Now I love both the church and I love contemporary culture. My vocation in the Anglican Church was and is to be a bridge between the two – to keep one foot on the shore, one foot on the boat, and bring the two together.
When I was installed as an Anglican priest, I made a statement of assent and therein promised to “proclaim the gospel anew to every generation.” In other words, the gospel is the same, the good news about Jesus Christ is the same, but the method is up for grabs. The wonderful thing about the gospel is that it can and has been applied in any context and to any historical culture, which means it can be applied to ours as well.
Part of the problem is that many of us Christians have inherited a pattern of church, or a way of being or expressing church, that is unchanging and firmly rooted in the past.
Let me give you an example. I was working with young people – young people who were, like me, rooted in the musical culture – they were beatboxers, DJs, dancers, rappers and artists, and they found their identity in this culture. So when they turned to Christ and found a new identity in Him, the wider church expected them to go with their local church and engage with the church culture.
They felt like a fish out of water. They had learned to know Jesus and to give their lives to him, but the way of dressing was different, the music was different and the language was different. We expected them to jump from the shore to the boat, and I can tell you that for the most part it didn’t work and doesn’t work. Either they jumped to shore or they fell in the water (then swam to shore).

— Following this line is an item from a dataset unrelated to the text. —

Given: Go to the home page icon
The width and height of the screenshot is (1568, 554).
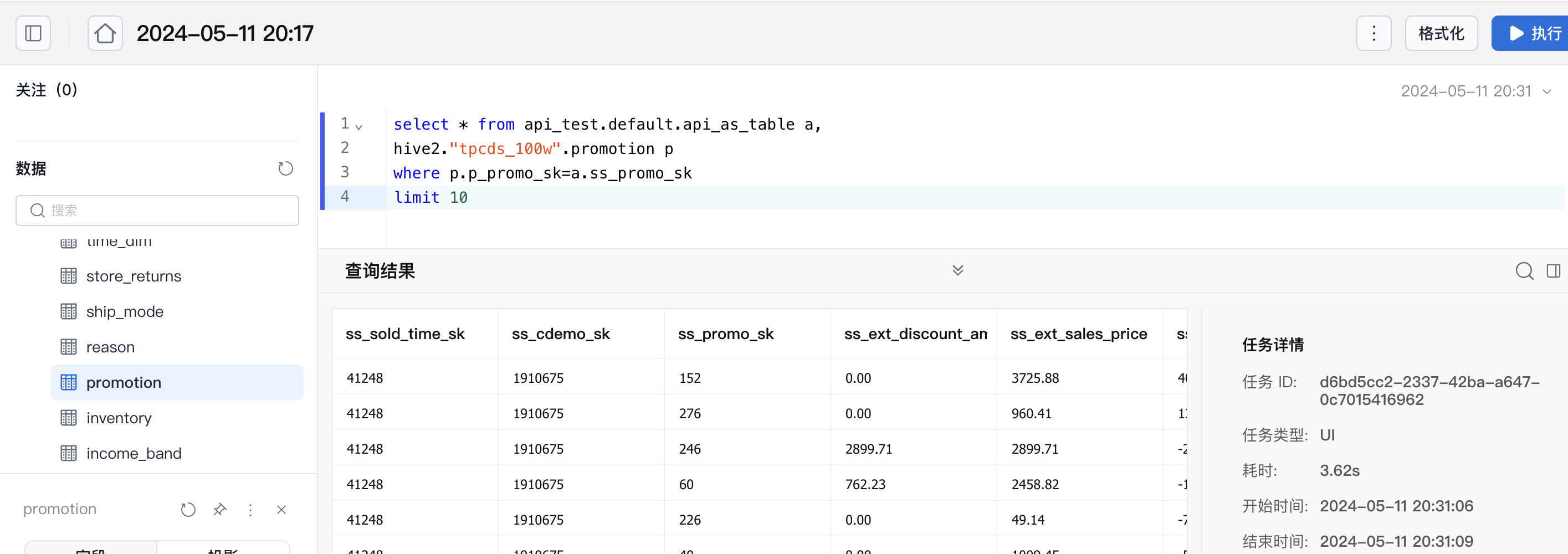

We Christians must recognize that some of us are acculturated into a church culture that has become inseparable from our expression of Christianity, where we look at Christianity through the prism of our church culture.
The burden I felt for these young people broke my heart and so, in obedience to my Lord, I always tried to bring the shore and the boat together.
I don’t want to give up the wonderful strength of being part of an established church tradition. It is built on a solid foundation. I love our inherited sacred spaces, the prayers that have been passed down from generation to generation, the feeling of being part of something continuous and eternal, and the connection I have, through the Spirit, with my brothers and sisters. in Christ. And yet, I love contemporary music, art and design, current means of expression, the internet, connectivity, the language and food of our time.
All of us who are Christians have one foot in contemporary culture and Church culture, but to cope with the widening gap between the two, we sometimes find ourselves jumping between the two. We jump from the boat to the shore, spend some time there, then return to the boat. We go to church. We listen to “Christian” radio. We are reading a “Christian” book. Then we hop and “go” to a party or dinner with friends, watch Netflix, and read that summer novel. We live in two separate worlds.
God does not call us to live separate lives. The Kingdom of God transcends our world and we are called to be there. Jesus uses metaphors for us such as light, salt and yeast – all things that permeate and change their environment.
My calling is to bridge the gap between contemporary culture and Church culture, and I do this by bringing contemporary culture into the Church and bringing Church culture into contemporary culture – bringing the boat closer from the shore – and I can tell you that it is not. easy.
There are currents pulling on the boat. There are people in the boat with oars, rowing hard, desperately trying to keep the boat off shore, and there are people on the shore with long poles trying their best to steer the boat away!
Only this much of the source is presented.